Contraception and Dairy, they just go together.

Let’s start with a slight update on that dairy issue…or maybe some background?

Milk delivery still exists. The milkman isn’t a cheerful fucker who leaves you little glass bottles [and sometimes little nine-month timebombs, if I’m not confusing my stories here] anymore, but they do still exist.

We started getting milk delivered back when we lived Where it Rains INSIDE — one upside to the place, I guess. The company that delivers the milk also makes the milk. They have a bunch of local dairy farmers that produce the milk for them, actually, and that milk gets turned into some of their other products. They also have bread, eggs, cheese, and a couple of different kinds of juice. And buckets of cookie dough. Usually, I get a card on the last delivery day of each month for the next month, so I can leave it out in the milk box and let them know what I want, if what I want is different from the standing order.

They only deliver within a certain area, and there’s some super-spiffy stupid thing about it being antibiotic and hormone free. I guess that’s a big deal for some people.

So, it’s fresh and natural and stuff. And, occasionally, it’s cheaper than milk in the grocery stores. Also, it’s probably cheaper than comparable milk from grocery stores — and, since I’ve never seen milk in our local grocery store that claims to be all natural [and undiluted, fucking watery crap], I guess it would be cheaper, just based on gas prices….

### RECORDS SUPPLIED
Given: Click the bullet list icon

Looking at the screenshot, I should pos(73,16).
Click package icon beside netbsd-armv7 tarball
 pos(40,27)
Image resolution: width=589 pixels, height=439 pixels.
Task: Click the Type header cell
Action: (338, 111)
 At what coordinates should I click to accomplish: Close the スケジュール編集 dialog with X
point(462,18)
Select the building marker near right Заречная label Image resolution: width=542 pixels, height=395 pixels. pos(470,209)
---
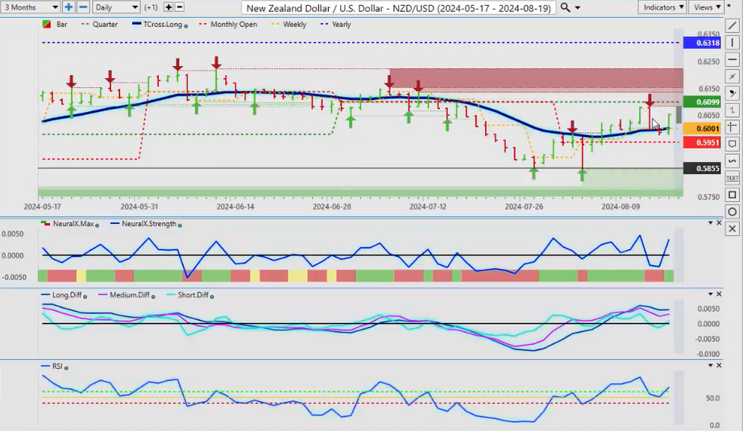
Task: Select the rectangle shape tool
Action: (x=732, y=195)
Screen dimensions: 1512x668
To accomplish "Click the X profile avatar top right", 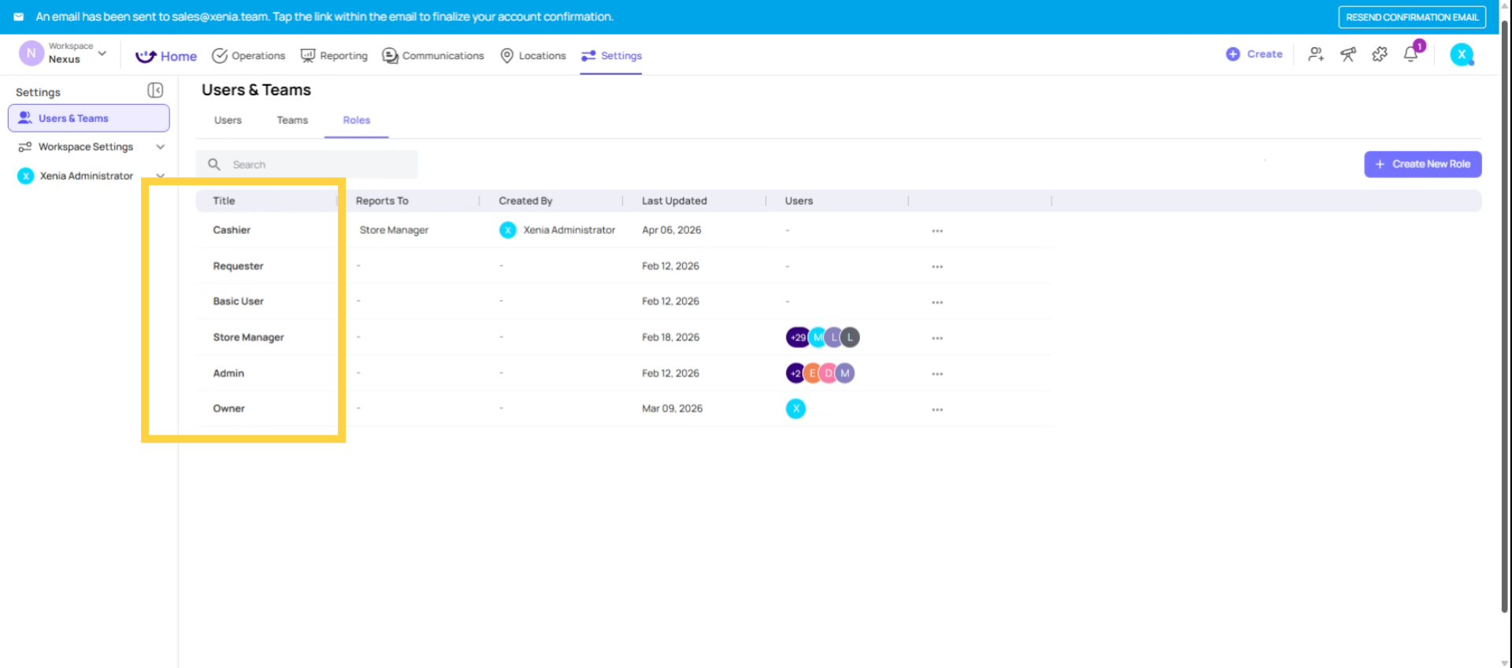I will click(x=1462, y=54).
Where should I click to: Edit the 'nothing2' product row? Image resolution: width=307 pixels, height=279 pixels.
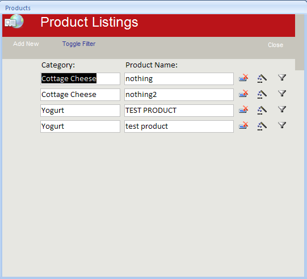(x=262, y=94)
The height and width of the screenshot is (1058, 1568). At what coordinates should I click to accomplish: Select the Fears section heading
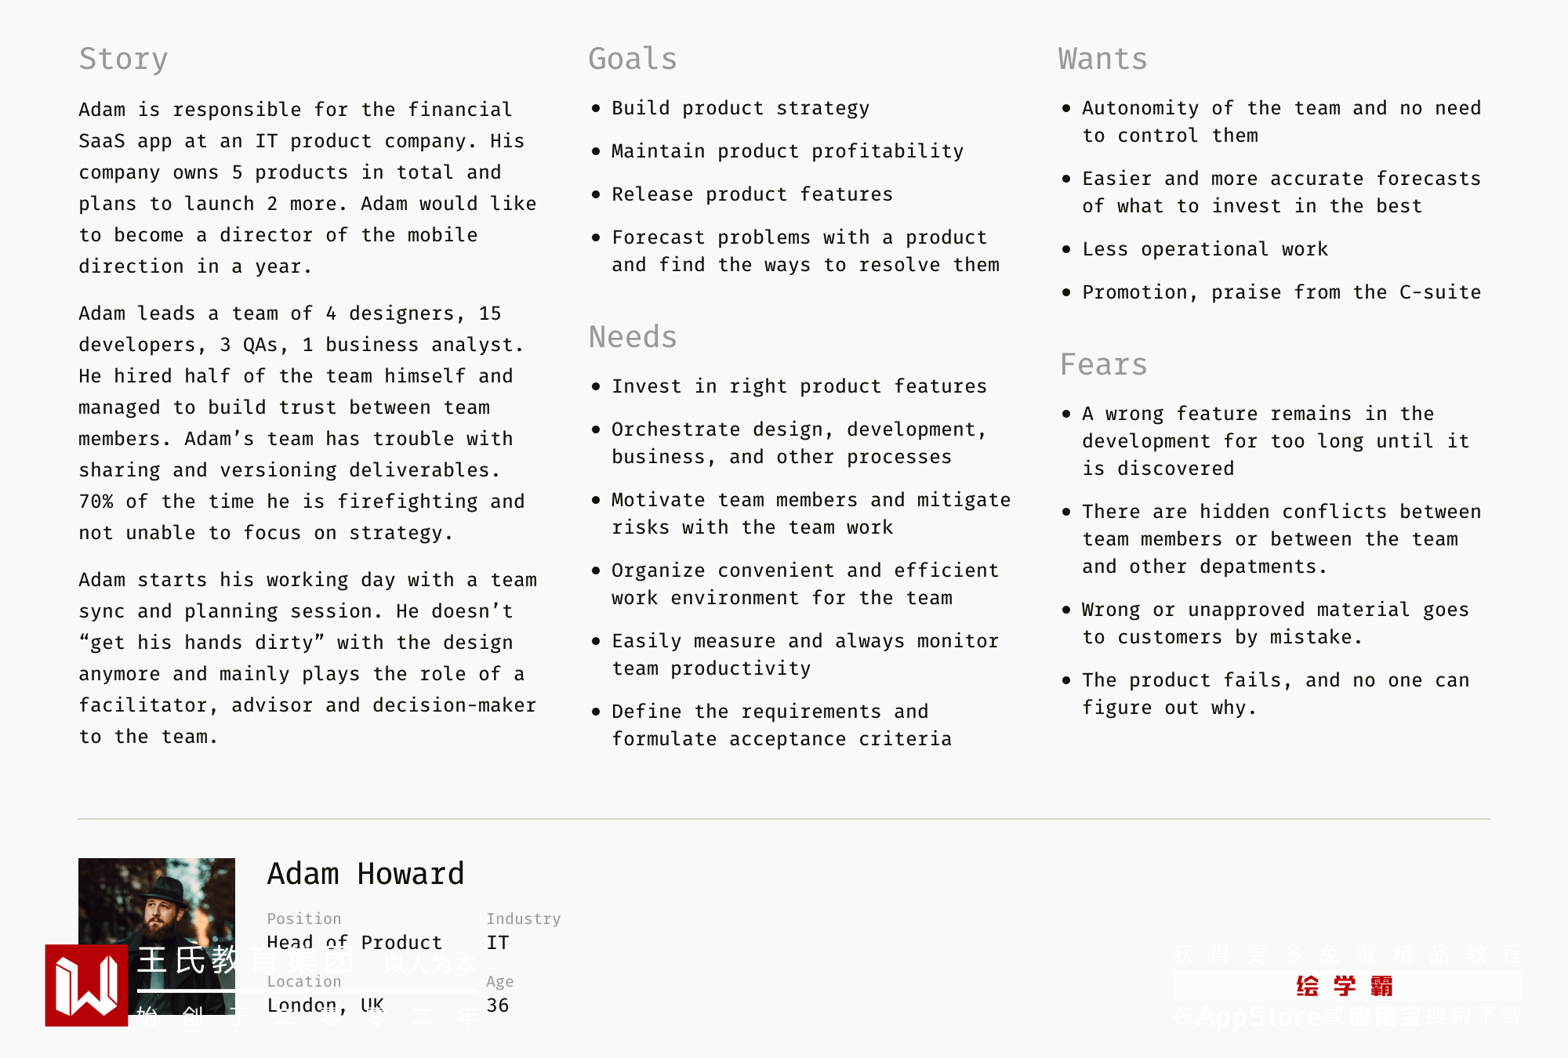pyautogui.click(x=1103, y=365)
...
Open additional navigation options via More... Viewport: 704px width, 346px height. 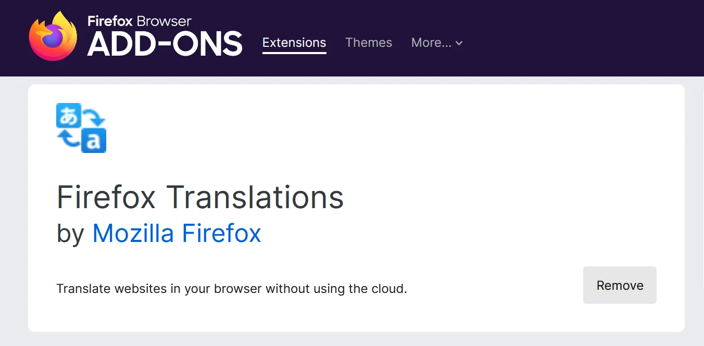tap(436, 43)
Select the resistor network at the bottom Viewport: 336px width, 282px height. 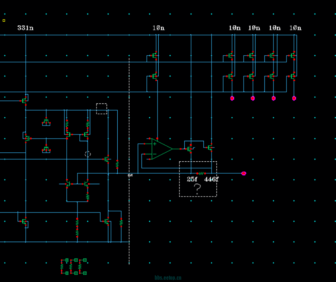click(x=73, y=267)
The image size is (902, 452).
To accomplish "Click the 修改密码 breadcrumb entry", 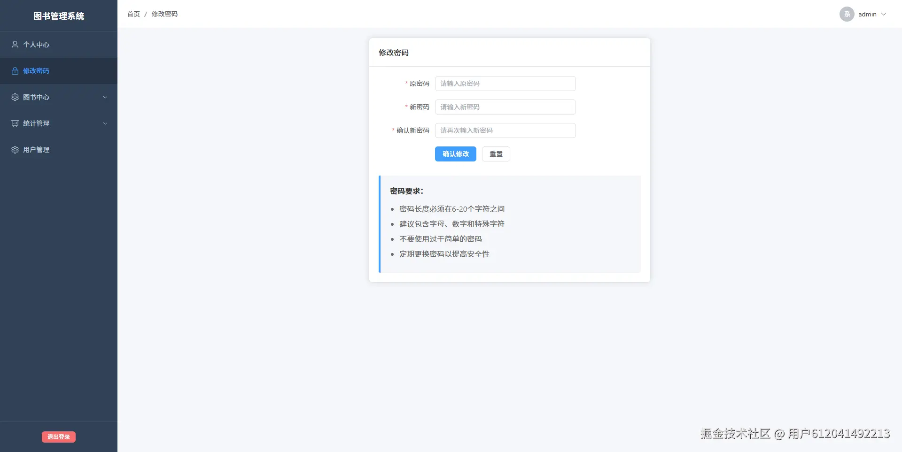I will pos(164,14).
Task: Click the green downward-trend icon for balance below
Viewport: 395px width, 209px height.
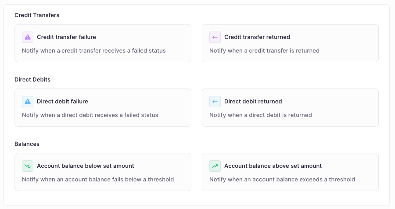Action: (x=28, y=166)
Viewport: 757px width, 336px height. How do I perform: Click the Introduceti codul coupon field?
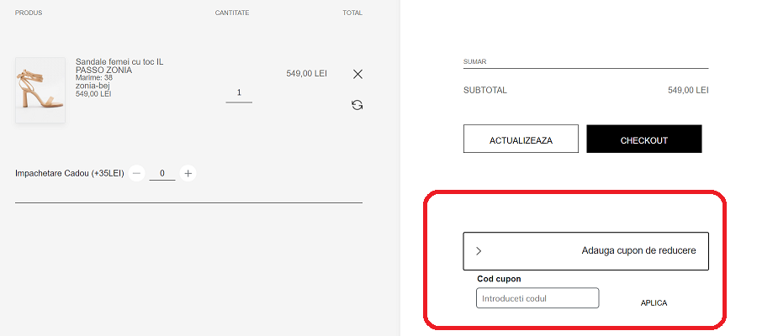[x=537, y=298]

### WHAT IS EXPECTED
Answer these about the milk delivery post above:
1. What did the writer call the place they lived when the milk deliveries began?
2. Besides milk, what does the delivery company sell?
3. When does the writer usually get the card for the next month's order?

### SOLUTION FOR THIS TASK
1. Where it Rains INSIDE.
2. Bread, eggs, cheese, a couple of different kinds of juice, and buckets of cookie dough.
3. On the last delivery day of each month.